For an hour the three scientists talked. Gray listened silently. They were followers of a calling strange to him, seekers after the threads of knowledge gleaned from the corners of the earth, zealots, men who would spend a year or a lifetime in running down a clew to a new species of human beings or animals. They were men who were gatherers of the treasures of the sciences, indifferent to the ordinary aspects of life, unsparing in their efforts. And he saw that they knew what they were talking about.
In the end of the Bronze Age, at the dawn of history, they explained, the Indo-Aryan race, their own race, swept eastward from Scandinavia and the north of Europe, over the mountain barrier of Asia and conquered the Central Asian peoples—the Mongolians—with their long swords.
This was barely known, and only guessed at by certain remnants of the Aryan language found in Northern India, and inscriptions dug up from the mountains of Turkestan.
They believed, these scientists, that before the great Han dynasty of China, an Indo-Aryan race known as the Sacæ had ruled Central Asia. The forefathers of the Europeans had ruled the Mongolians. The ancestors of thousands of Central Asians of to-day had been white men—tall men, with long skulls, and yellow hair, and great fighters.
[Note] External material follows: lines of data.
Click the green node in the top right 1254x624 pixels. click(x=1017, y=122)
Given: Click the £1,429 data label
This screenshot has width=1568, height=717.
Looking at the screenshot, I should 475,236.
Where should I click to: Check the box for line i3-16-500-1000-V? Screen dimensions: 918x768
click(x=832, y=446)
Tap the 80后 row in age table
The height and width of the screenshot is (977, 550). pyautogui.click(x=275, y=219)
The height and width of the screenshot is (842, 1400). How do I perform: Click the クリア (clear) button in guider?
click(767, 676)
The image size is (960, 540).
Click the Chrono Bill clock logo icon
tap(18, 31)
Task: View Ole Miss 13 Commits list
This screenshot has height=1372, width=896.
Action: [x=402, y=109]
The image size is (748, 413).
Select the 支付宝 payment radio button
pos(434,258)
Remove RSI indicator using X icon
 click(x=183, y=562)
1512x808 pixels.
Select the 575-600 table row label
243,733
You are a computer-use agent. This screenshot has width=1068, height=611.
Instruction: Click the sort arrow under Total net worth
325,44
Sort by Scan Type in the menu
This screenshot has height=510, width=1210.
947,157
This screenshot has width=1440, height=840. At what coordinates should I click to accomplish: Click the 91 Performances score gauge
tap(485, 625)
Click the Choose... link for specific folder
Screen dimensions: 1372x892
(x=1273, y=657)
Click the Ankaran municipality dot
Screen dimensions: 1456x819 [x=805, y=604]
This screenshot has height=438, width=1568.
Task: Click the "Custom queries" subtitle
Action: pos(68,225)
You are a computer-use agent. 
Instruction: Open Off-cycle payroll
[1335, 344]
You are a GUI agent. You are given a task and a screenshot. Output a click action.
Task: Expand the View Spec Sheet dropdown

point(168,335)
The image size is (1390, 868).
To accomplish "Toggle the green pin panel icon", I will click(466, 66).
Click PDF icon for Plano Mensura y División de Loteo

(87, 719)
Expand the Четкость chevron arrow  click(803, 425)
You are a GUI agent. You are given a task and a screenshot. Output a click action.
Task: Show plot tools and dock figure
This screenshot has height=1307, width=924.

The earliest annals of China mentioned the Huing-nu—light-eyed devils—who came down into the desert. The manuscripts of antiquity bore the name of the Wusun—the "Tall Ones." And the children of the Aryan conquerors had survived, fighting against the Mongolians for several hundred years.
"They survive to-day," said the historian earnestly. "Marco Polo, the first European to enter China, passed along the northern frontier of the Wusun land. He called their king Prester John and a Christian. You have heard of the myth of Prester John, sometimes called the monarch of Asia. And of the fabulous wealth of his kingdom, the massive cities. The myth states that Prester John was a captive in his own palace."
"You see," assented Van Schaick, "already the captivity of the Wusun had begun. The Mongolians have never tolerated other races within their borders. During the time of Genghis Khan and the Tartar conquerors, the survivors of the Aryans were thinned by the sword."
"Marco Polo," continued the historian, "came as near to the land of the Wusun as any other European. Three centuries later a Portuguese missionary, Benedict Goës, passed through the desert near the city of the Wusun, and reported seeing some people who were fair of face, tall and light-eyed."